Adira Kessler and Jonathan Roytenberg in a quiet moment // Photos Courtesy of Leora Siegelman of Moments of Now Photography

Roytenberg, who is a music therapist and cantor, following meaningful experiences at Jewish summer camp, decided to explore Judaism more deeply by spending a year at an Israeli yeshiva. He subsequently graduated from Yeshiva University in New York. Both Kessler and Roytenberg follow the practices of Orthodox Judaism, which helped to strengthen their connection to each other, and clearly boded well for their eventual marriage.

Because the couple’s courtship was carried out remotely and somewhat clandestinely, the announcement of their engagement came as a joyous surprise to many friends and relatives of both families; however, at a vort (pre-wedding celebration) held in Atlanta, where Roytenberg made a live appearance, and, during which, Jay Kessler and both Adira and Jonathan spoke candidly and emotionally (his parents watched remotely from Canada), it was clear that the couple were meant to be together.

A fire eater entertains at the reception

Kessler and Roytenberg now live in the Toco Hills neighborhood and enjoy attending services in area synagogues, where Jonathan occasionally is called upon to serve as cantor.

This is part of the poem Kessler wrote for Roytenberg, which she read in its entirety at the Vort:

There’s a moment when you find a song
That fits perfectly and fills the moment.
And when you find that song,
You know that it’s the right song…
Jonno, you are my song…”

Rabbi Eliyahu Schusterman, of Intown Chabad, officiated at the ceremony, and Rabbi Ilan Feldman read the ketuba at the Beth Jacob wedding, under a live flower chuppah by Jim White.

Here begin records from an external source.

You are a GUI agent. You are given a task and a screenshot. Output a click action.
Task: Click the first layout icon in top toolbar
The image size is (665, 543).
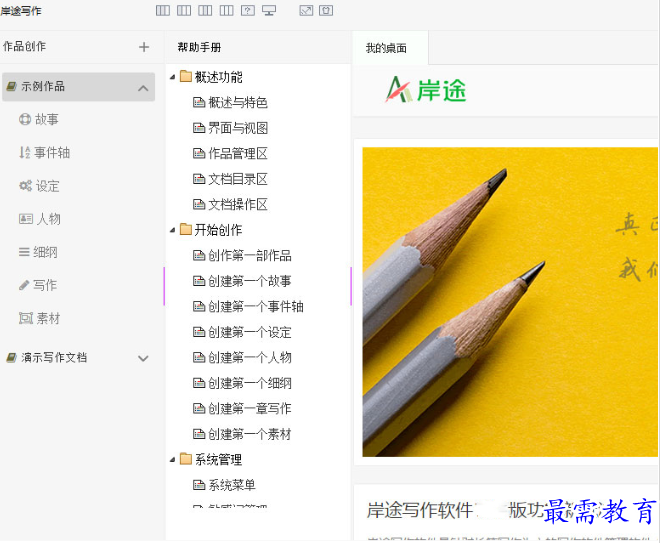click(x=162, y=10)
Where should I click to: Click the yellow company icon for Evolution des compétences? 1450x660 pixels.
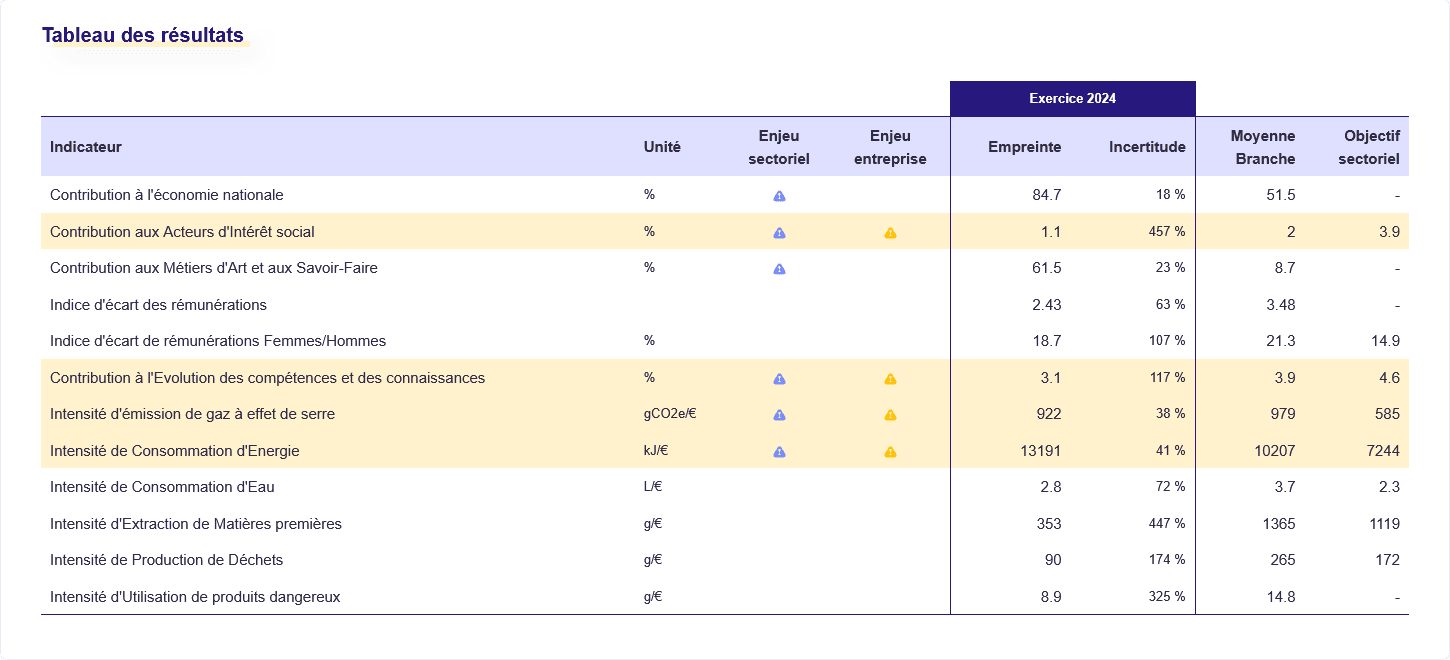coord(890,379)
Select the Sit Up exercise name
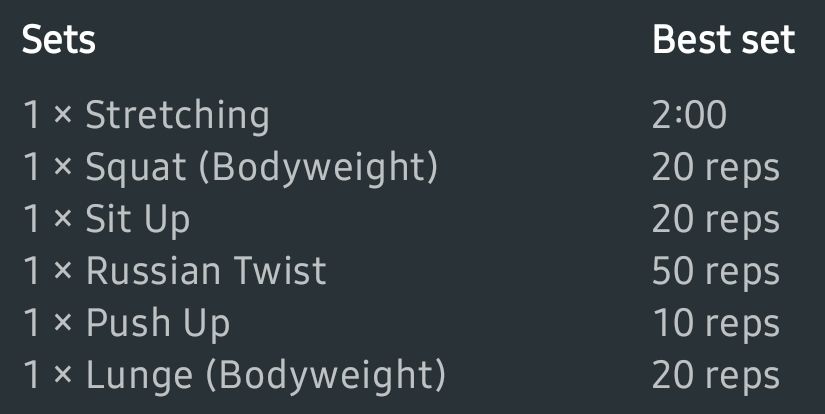This screenshot has width=825, height=414. point(138,220)
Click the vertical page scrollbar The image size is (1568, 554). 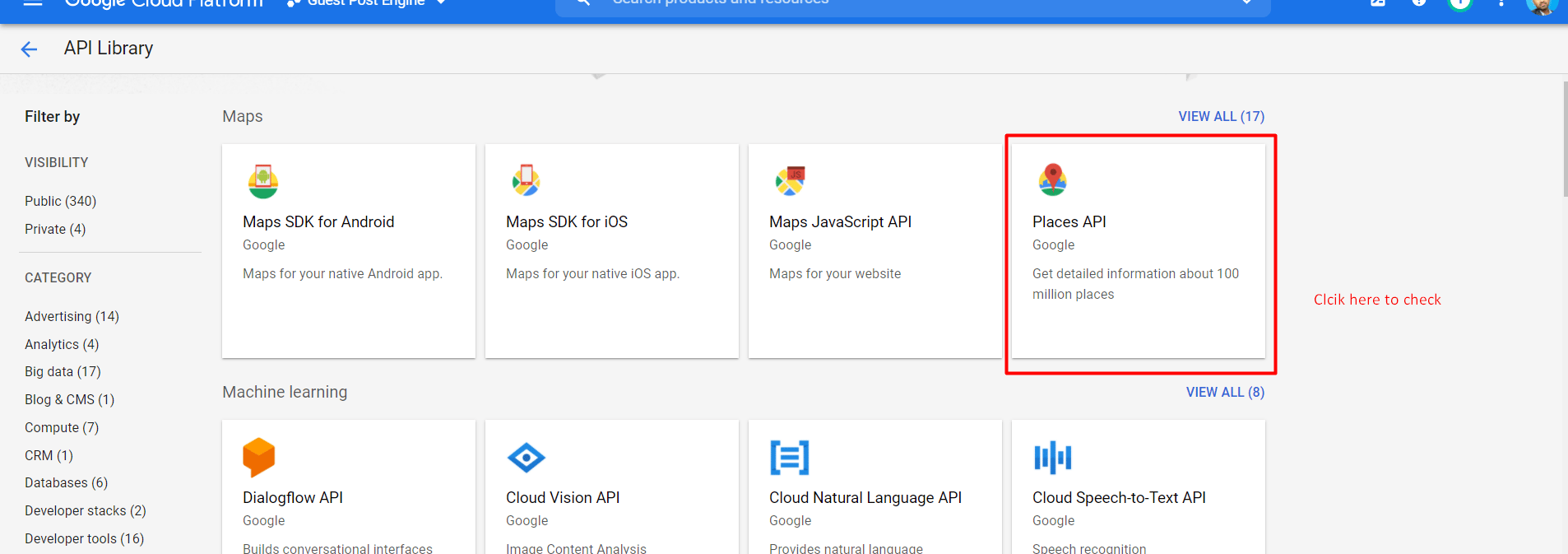[1564, 140]
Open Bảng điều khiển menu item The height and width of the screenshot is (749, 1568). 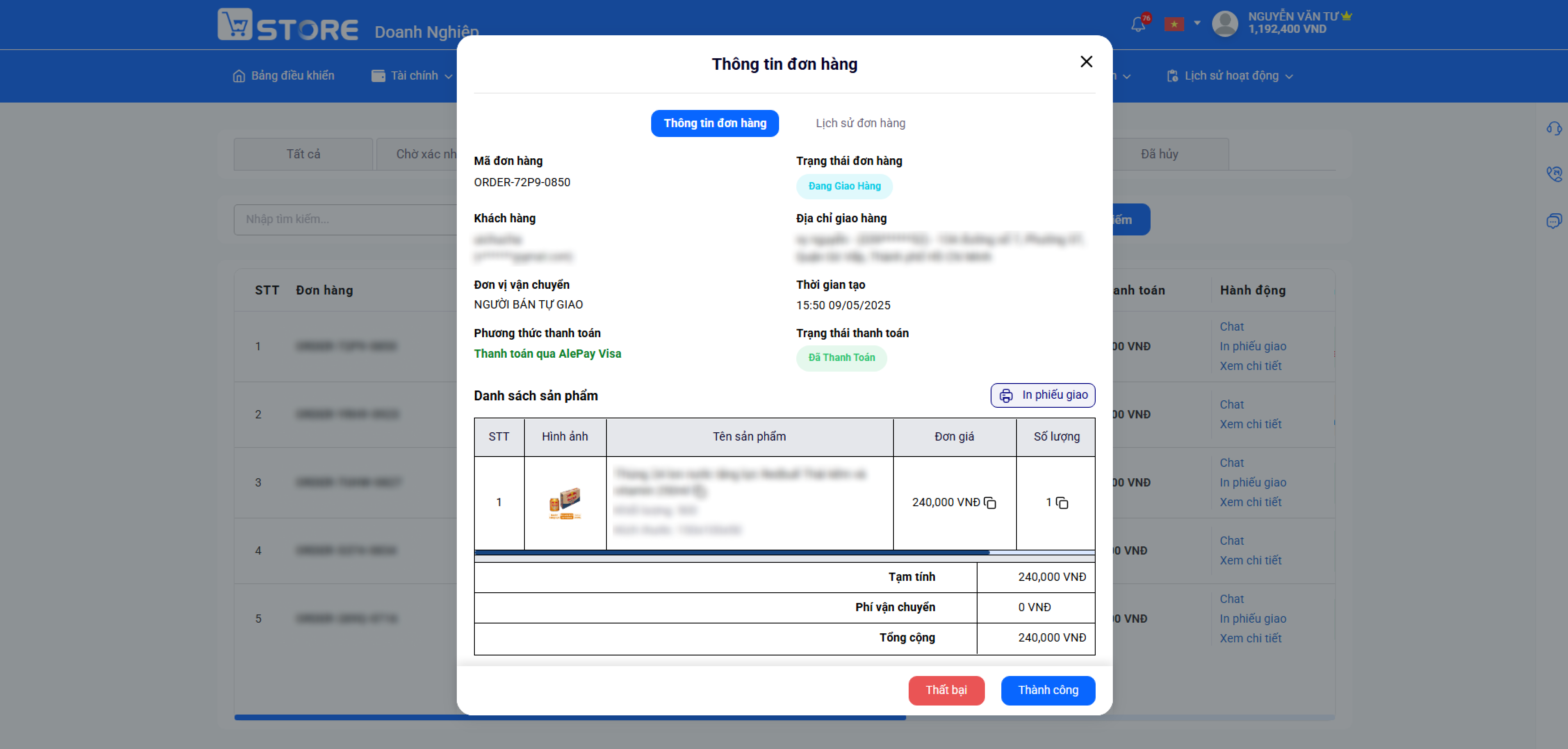(x=283, y=75)
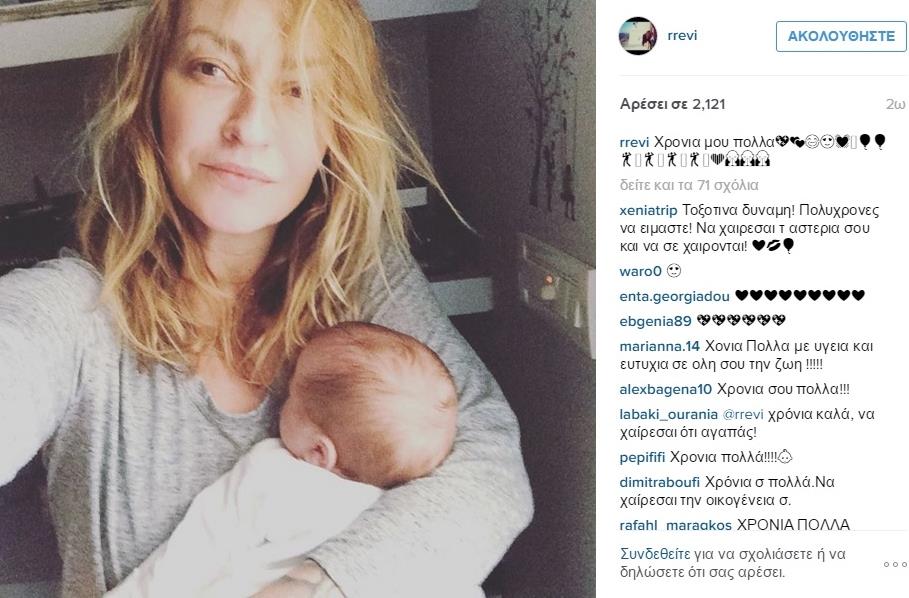Open marianna.14 commenter profile
Image resolution: width=909 pixels, height=598 pixels.
pyautogui.click(x=660, y=347)
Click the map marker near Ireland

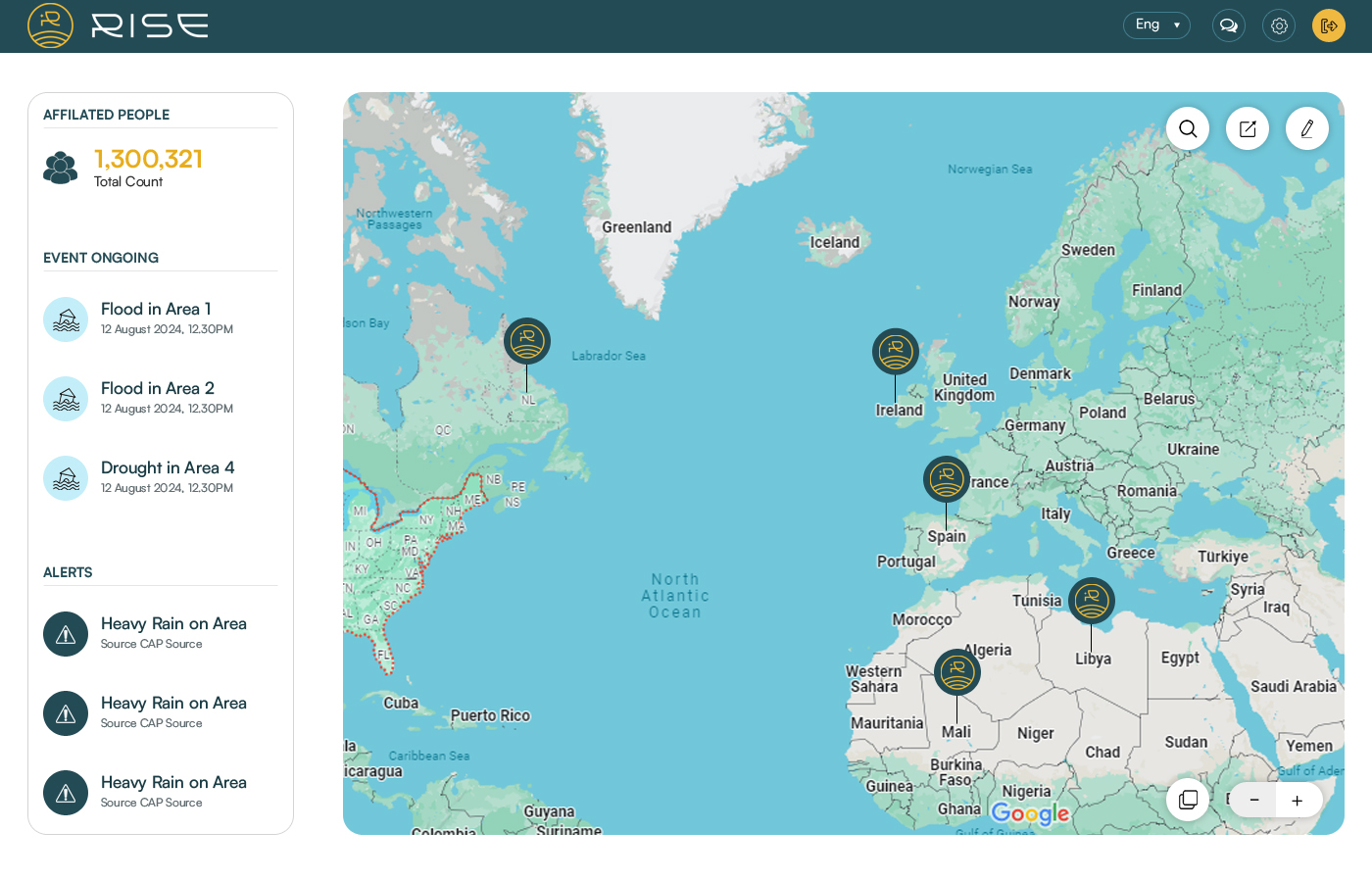coord(896,352)
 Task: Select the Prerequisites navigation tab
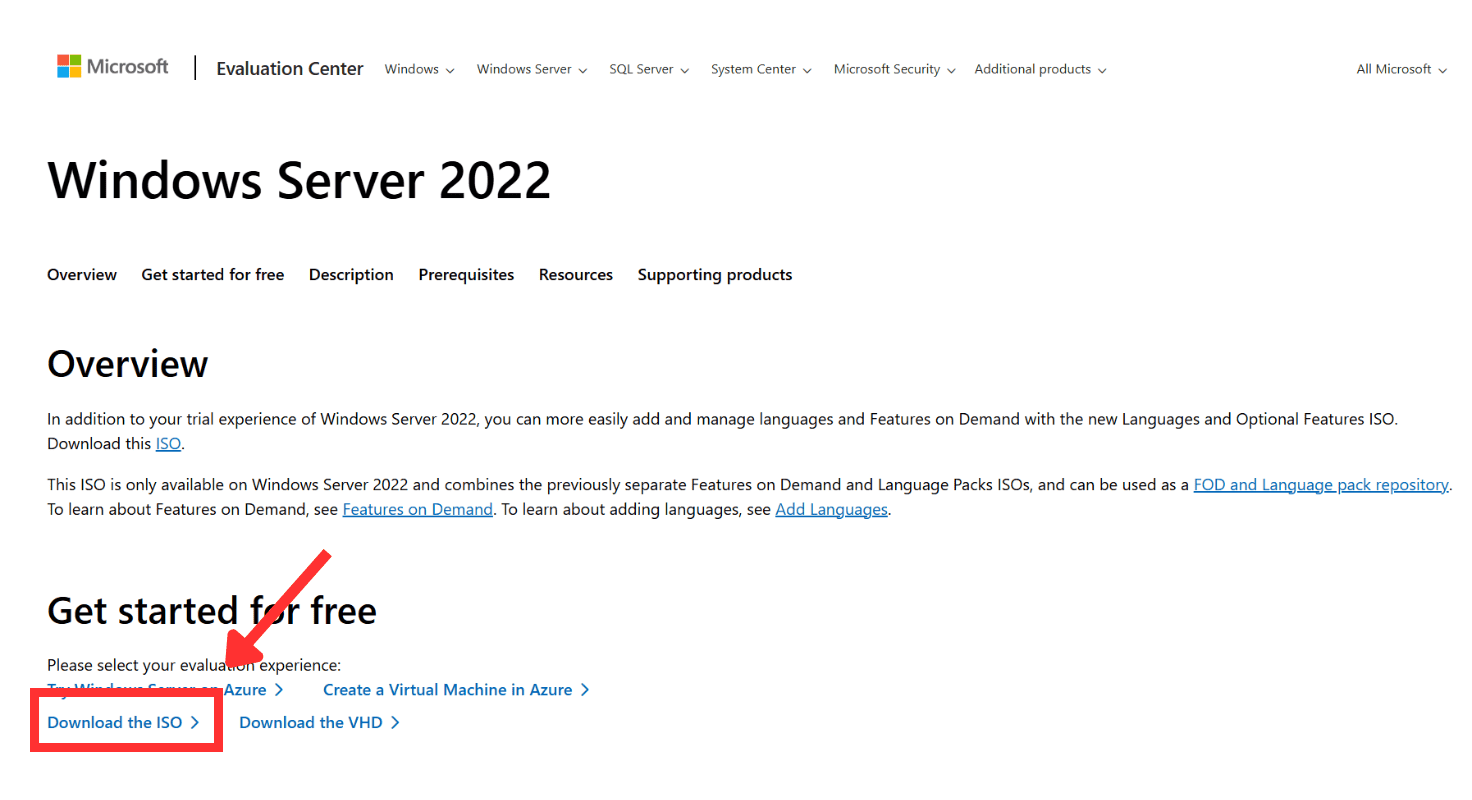[x=466, y=274]
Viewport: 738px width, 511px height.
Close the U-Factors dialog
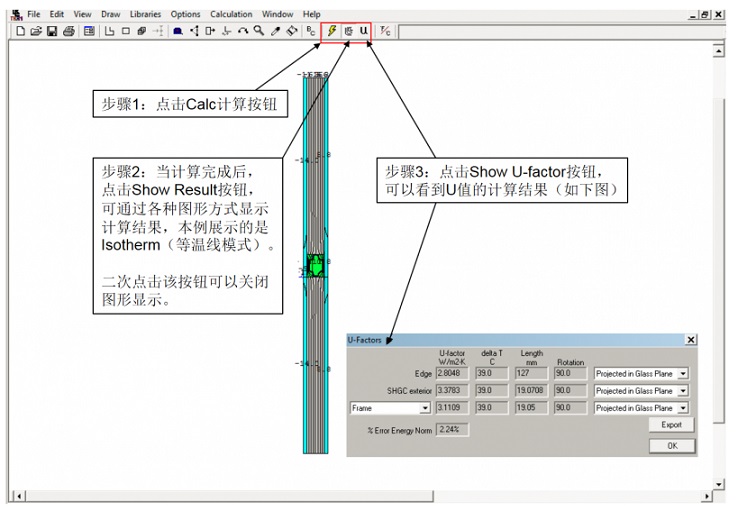tap(690, 340)
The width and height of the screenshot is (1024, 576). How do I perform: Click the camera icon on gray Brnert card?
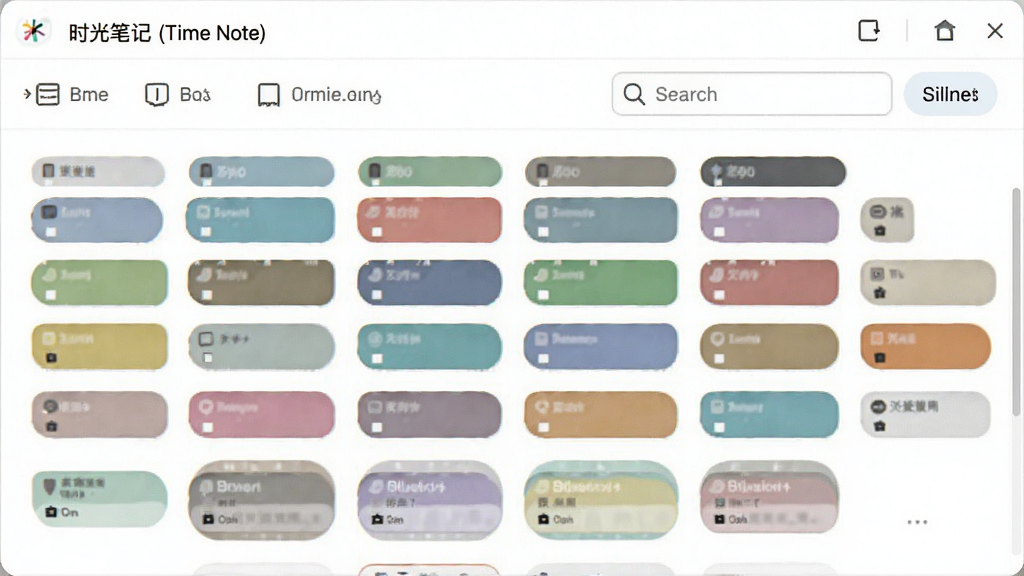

White arranged all wedding flowers and stunning décor for the event, happily acceding to the bride’s request for “fire, lots of fairy lights, and fireworks” during the evening’s exuberant simcha dancing. A lavish smorgasbord and multi-course meal by E.B. Catering served the guests. Wedding planner, Martine Gershon, supervised the celebration, assuring that every detail was executed to perfection.

The wedding took place on a rainy day in January. A popular traditional claim of Judaism calls rain a “good sign,” and predicts that a wedding on a rainy day foretells much happiness for the couple. Who would ever doubt such a wonderful omen?